FCA Shares 2025 Cyber Coordination Group Insights, Flags New Compliance Rules

The FCA released a 2025 summary of its Cyber Coordination Group, highlighting sector-wide cybersecurity challenges.

The Financial Conduct Authority (FCA) has published its summary from the 2025 Cyber Coordination Group (CCG), a forum comprising up to 140 financial firms working to bolster sector-wide cyber resilience. Released on April 24, 2026, the report highlights major cyber risk themes and best practices developed during a volatile year for cybersecurity.

• The FCA noted that resilience is under unprecedented pressure, as firms grapple with rising cyber threats and deeper reliance on external providers. Mark Francis, Director at the FCA, said: "Resilience is being tested like never before, with firms facing growing cyber threats and increasing reliance on third parties to deliver the essential financial services consumers rely on."
• Over 40% of cyber incidents reported in 2025 involved third-party suppliers, underscoring third-party risk as a chief compliance concern.
• The FCA's recently confirmed reporting rules, set to apply from March 18, 2027, mandate clearer processes for incident and third-party disclosures. The upcoming regime introduces a unified reporting portal, developed in collaboration with the Prudential Regulation Authority (PRA) and Bank of England, to ease reporting burdens and ensure consistency across regulators.

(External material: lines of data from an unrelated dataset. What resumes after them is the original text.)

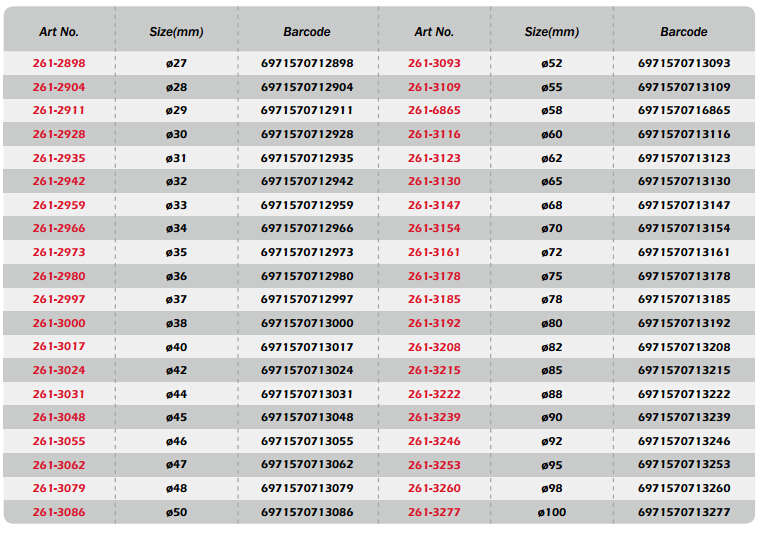The height and width of the screenshot is (533, 762).
Task: Click barcode 6971570713062
Action: point(307,464)
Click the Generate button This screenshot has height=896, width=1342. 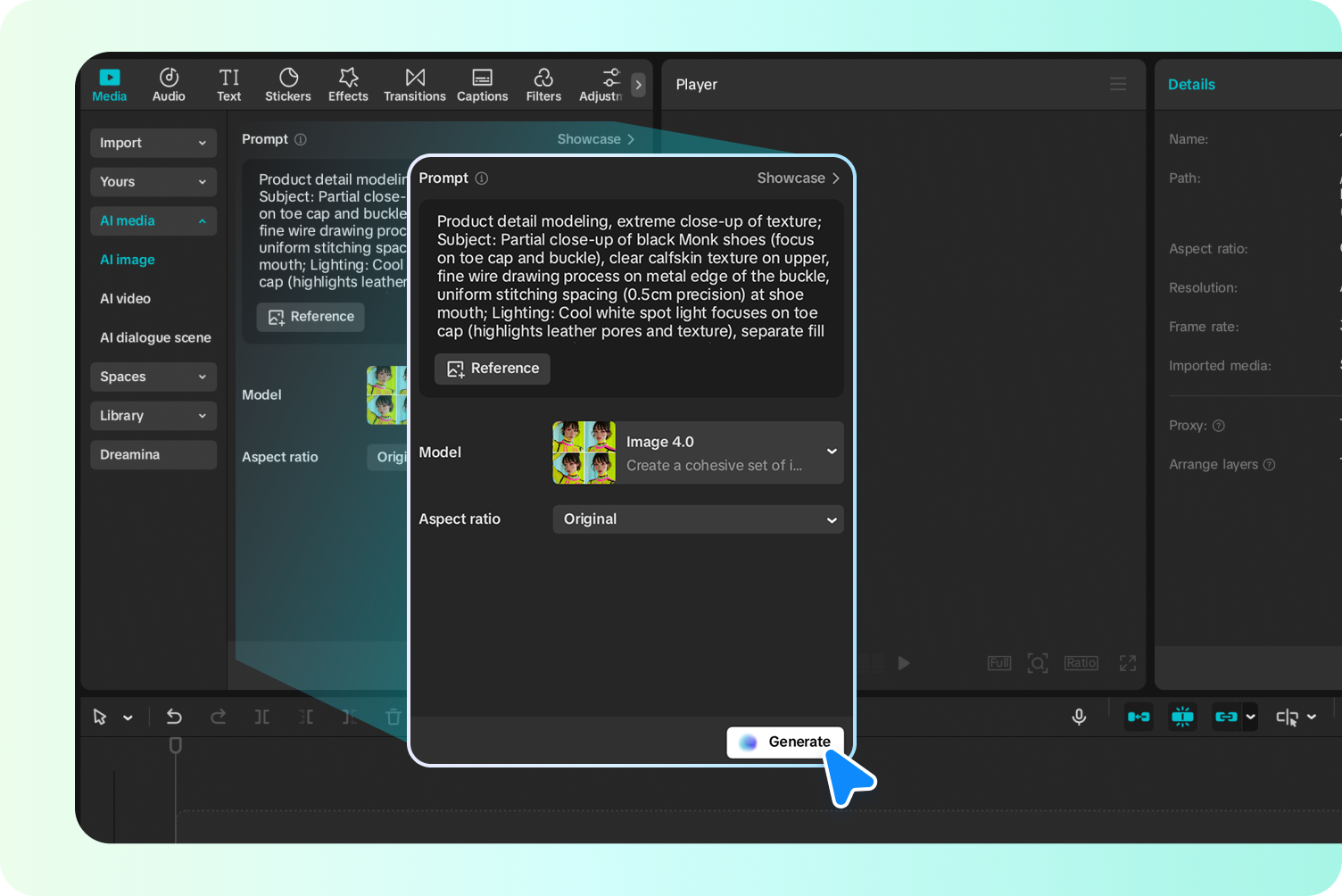785,742
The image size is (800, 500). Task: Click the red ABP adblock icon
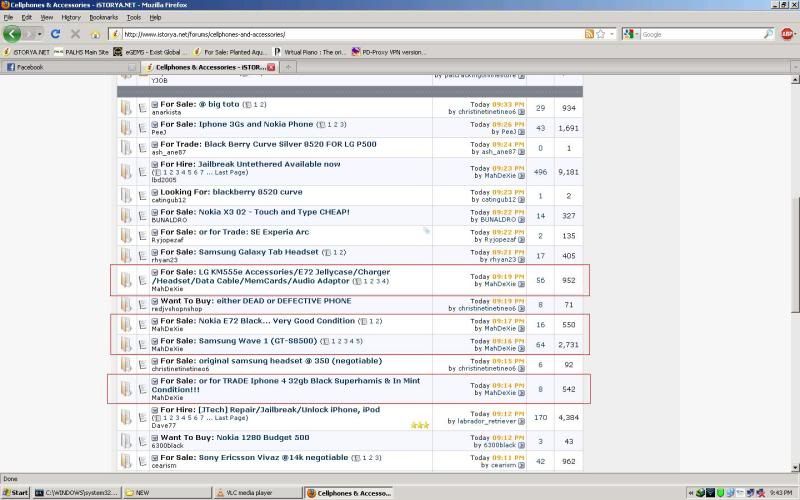787,34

While the FCA's CCG summary signals emerging best practices, details on precise recommendations or rule texts remain limited. Nonetheless, legal, risk, and compliance functions at FCA-regulated firms are urged to closely review these developments as the implementation date approaches.

Yes, but: The FCA's summary does not specify the detailed best practices or exact rule language, limiting immediate actionable guidance for firms.

What's next: The new reporting rules come into force on March 18, 2027, prompting firms to enhance their compliance programs before then.